Each record below must be returned exactly as shown.

╭─ Exercise data

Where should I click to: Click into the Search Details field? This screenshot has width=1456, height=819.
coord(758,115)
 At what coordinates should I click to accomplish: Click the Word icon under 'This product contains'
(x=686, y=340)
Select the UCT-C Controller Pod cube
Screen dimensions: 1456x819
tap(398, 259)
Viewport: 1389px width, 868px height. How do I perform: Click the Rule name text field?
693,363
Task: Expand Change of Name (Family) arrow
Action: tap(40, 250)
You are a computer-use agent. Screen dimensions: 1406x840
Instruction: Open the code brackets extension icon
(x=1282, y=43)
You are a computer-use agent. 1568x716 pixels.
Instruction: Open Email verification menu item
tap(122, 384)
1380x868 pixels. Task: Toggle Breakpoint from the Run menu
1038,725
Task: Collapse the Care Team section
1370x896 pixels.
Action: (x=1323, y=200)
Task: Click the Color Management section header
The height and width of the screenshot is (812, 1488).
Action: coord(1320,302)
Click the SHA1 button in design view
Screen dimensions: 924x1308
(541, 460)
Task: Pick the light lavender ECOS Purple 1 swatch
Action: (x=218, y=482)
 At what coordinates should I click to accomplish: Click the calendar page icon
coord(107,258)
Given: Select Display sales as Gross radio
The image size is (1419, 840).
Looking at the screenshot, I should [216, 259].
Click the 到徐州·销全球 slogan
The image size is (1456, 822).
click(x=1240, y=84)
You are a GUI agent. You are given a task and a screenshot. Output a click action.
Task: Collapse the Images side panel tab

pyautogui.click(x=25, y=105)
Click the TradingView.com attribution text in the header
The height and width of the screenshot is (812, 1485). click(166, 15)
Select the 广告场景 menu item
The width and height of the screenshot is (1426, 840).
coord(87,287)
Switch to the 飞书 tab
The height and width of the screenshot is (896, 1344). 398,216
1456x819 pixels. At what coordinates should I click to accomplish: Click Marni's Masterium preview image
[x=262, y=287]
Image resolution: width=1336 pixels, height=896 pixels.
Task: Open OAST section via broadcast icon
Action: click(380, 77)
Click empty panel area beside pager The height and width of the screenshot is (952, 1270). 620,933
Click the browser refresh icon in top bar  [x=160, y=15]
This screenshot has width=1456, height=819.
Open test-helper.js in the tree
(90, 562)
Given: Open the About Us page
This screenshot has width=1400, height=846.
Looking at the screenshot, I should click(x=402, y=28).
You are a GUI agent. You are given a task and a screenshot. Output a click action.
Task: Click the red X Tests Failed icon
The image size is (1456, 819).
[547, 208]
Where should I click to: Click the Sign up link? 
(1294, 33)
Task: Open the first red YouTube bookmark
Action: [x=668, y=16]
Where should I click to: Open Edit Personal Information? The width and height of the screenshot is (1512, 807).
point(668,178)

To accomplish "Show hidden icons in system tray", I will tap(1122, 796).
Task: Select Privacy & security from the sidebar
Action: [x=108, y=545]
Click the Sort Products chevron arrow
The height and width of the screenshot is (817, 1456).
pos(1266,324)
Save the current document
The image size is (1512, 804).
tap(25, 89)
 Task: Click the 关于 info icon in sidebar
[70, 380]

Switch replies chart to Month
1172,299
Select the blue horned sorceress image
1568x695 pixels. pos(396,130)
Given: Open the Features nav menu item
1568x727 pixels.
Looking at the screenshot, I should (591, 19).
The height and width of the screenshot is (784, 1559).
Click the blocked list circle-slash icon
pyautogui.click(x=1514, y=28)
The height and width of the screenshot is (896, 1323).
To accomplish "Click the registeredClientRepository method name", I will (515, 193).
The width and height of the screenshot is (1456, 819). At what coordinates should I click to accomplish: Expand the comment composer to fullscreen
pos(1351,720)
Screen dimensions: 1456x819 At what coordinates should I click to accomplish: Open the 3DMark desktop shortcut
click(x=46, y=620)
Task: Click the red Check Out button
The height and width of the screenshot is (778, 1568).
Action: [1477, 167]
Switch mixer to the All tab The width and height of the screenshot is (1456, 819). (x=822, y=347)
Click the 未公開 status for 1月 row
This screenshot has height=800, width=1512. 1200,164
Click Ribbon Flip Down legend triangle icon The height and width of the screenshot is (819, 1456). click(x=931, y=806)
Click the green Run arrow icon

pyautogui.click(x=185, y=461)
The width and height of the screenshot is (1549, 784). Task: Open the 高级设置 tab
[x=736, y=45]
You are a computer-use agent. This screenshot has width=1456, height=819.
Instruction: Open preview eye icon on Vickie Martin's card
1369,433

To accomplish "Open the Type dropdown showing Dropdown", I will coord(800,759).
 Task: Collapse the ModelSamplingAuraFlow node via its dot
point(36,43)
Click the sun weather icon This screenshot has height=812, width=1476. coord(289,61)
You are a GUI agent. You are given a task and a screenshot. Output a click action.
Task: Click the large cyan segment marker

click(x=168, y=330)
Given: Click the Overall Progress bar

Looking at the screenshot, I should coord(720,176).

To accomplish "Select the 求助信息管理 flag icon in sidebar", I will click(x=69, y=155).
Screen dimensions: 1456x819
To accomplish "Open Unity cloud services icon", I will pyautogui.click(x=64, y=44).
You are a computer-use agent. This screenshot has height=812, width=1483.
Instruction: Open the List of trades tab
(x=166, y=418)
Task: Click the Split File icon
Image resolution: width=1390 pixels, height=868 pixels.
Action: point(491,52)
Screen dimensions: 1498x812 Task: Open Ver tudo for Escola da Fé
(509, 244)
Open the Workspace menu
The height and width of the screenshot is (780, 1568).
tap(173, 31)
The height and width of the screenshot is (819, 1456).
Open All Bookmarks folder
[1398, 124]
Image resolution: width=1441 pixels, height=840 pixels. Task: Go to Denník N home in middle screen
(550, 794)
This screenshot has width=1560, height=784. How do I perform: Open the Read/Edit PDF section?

╰─

**Exercise response:**
Where should I click to: Click into the Search Details field? This screenshot has width=1456, height=819.
coord(758,115)
 At what coordinates should I click to accomplish: Click the Word icon under 'This product contains'
(x=686, y=340)
Select the UCT-C Controller Pod cube
Screen dimensions: 1456x819
tap(398, 259)
Viewport: 1389px width, 868px height. How do I perform: Click the Rule name text field?
693,363
Task: Expand Change of Name (Family) arrow
Action: tap(40, 250)
You are a computer-use agent. Screen dimensions: 1406x840
Instruction: Open the code brackets extension icon
(x=1282, y=43)
You are a computer-use agent. 1568x716 pixels.
Instruction: Open Email verification menu item
tap(122, 384)
1380x868 pixels. Task: Toggle Breakpoint from the Run menu
1038,725
Task: Collapse the Care Team section
1370x896 pixels.
Action: (x=1323, y=200)
Task: Click the Color Management section header
The height and width of the screenshot is (812, 1488).
Action: coord(1320,302)
Click the SHA1 button in design view
Screen dimensions: 924x1308
(541, 460)
Task: Pick the light lavender ECOS Purple 1 swatch
Action: (x=218, y=482)
 At what coordinates should I click to accomplish: Click the calendar page icon
coord(107,258)
Given: Select Display sales as Gross radio
The image size is (1419, 840).
Looking at the screenshot, I should [216, 259].
Click the 到徐州·销全球 slogan
The image size is (1456, 822).
click(x=1240, y=84)
You are a GUI agent. You are given a task and a screenshot. Output a click action.
Task: Collapse the Images side panel tab

pyautogui.click(x=25, y=105)
Click the TradingView.com attribution text in the header
The height and width of the screenshot is (812, 1485). click(166, 15)
Select the 广告场景 menu item
The width and height of the screenshot is (1426, 840).
coord(87,287)
Switch to the 飞书 tab
The height and width of the screenshot is (896, 1344). 398,216
1456x819 pixels. At what coordinates should I click to accomplish: Click Marni's Masterium preview image
[x=262, y=287]
Image resolution: width=1336 pixels, height=896 pixels.
Task: Open OAST section via broadcast icon
Action: click(380, 77)
Click empty panel area beside pager The height and width of the screenshot is (952, 1270). 620,933
Click the browser refresh icon in top bar  [x=160, y=15]
This screenshot has width=1456, height=819.
Open test-helper.js in the tree
(90, 562)
Given: Open the About Us page
This screenshot has width=1400, height=846.
Looking at the screenshot, I should click(x=402, y=28).
You are a GUI agent. You are given a task and a screenshot. Output a click action.
Task: Click the red X Tests Failed icon
The image size is (1456, 819).
[547, 208]
Where should I click to: Click the Sign up link? 
(1294, 33)
Task: Open the first red YouTube bookmark
Action: [x=668, y=16]
Where should I click to: Open Edit Personal Information? The width and height of the screenshot is (1512, 807).
point(668,178)

To accomplish "Show hidden icons in system tray", I will tap(1122, 796).
Task: Select Privacy & security from the sidebar
Action: [x=108, y=545]
Click the Sort Products chevron arrow
The height and width of the screenshot is (817, 1456).
pos(1266,324)
Save the current document
The image size is (1512, 804).
tap(25, 89)
 Task: Click the 关于 info icon in sidebar
[70, 380]

Switch replies chart to Month
1172,299
Select the blue horned sorceress image
1568x695 pixels. pos(396,130)
Given: Open the Features nav menu item
1568x727 pixels.
Looking at the screenshot, I should (591, 19).
The height and width of the screenshot is (784, 1559).
Click the blocked list circle-slash icon
pyautogui.click(x=1514, y=28)
The height and width of the screenshot is (896, 1323).
To accomplish "Click the registeredClientRepository method name", I will (515, 193).
The width and height of the screenshot is (1456, 819). At what coordinates should I click to accomplish: Expand the comment composer to fullscreen
pos(1351,720)
Screen dimensions: 1456x819 At what coordinates should I click to accomplish: Open the 3DMark desktop shortcut
click(x=46, y=620)
Task: Click the red Check Out button
The height and width of the screenshot is (778, 1568).
Action: [1477, 167]
Switch mixer to the All tab The width and height of the screenshot is (1456, 819). (x=822, y=347)
Click the 未公開 status for 1月 row
This screenshot has height=800, width=1512. 1200,164
Click Ribbon Flip Down legend triangle icon The height and width of the screenshot is (819, 1456). click(x=931, y=806)
Click the green Run arrow icon

pyautogui.click(x=185, y=461)
The width and height of the screenshot is (1549, 784). Task: Open the 高级设置 tab
[x=736, y=45]
You are a computer-use agent. This screenshot has width=1456, height=819.
Instruction: Open preview eye icon on Vickie Martin's card
1369,433

To accomplish "Open the Type dropdown showing Dropdown", I will coord(800,759).
 Task: Collapse the ModelSamplingAuraFlow node via its dot
point(36,43)
Click the sun weather icon This screenshot has height=812, width=1476. coord(289,61)
You are a GUI agent. You are given a task and a screenshot. Output a click action.
Task: Click the large cyan segment marker

click(x=168, y=330)
Given: Click the Overall Progress bar

Looking at the screenshot, I should coord(720,176).

To accomplish "Select the 求助信息管理 flag icon in sidebar", I will click(x=69, y=155).
Screen dimensions: 1456x819
To accomplish "Open Unity cloud services icon", I will pyautogui.click(x=64, y=44).
You are a computer-use agent. This screenshot has height=812, width=1483.
Instruction: Open the List of trades tab
(x=166, y=418)
Task: Click the Split File icon
Image resolution: width=1390 pixels, height=868 pixels.
Action: point(491,52)
Screen dimensions: 1498x812 Task: Open Ver tudo for Escola da Fé
(509, 244)
Open the Workspace menu
The height and width of the screenshot is (780, 1568).
tap(173, 31)
The height and width of the screenshot is (819, 1456).
Open All Bookmarks folder
[1398, 124]
Image resolution: width=1441 pixels, height=840 pixels. Task: Go to Denník N home in middle screen
(550, 794)
This screenshot has width=1560, height=784. How do I perform: Open the Read/Edit PDF section?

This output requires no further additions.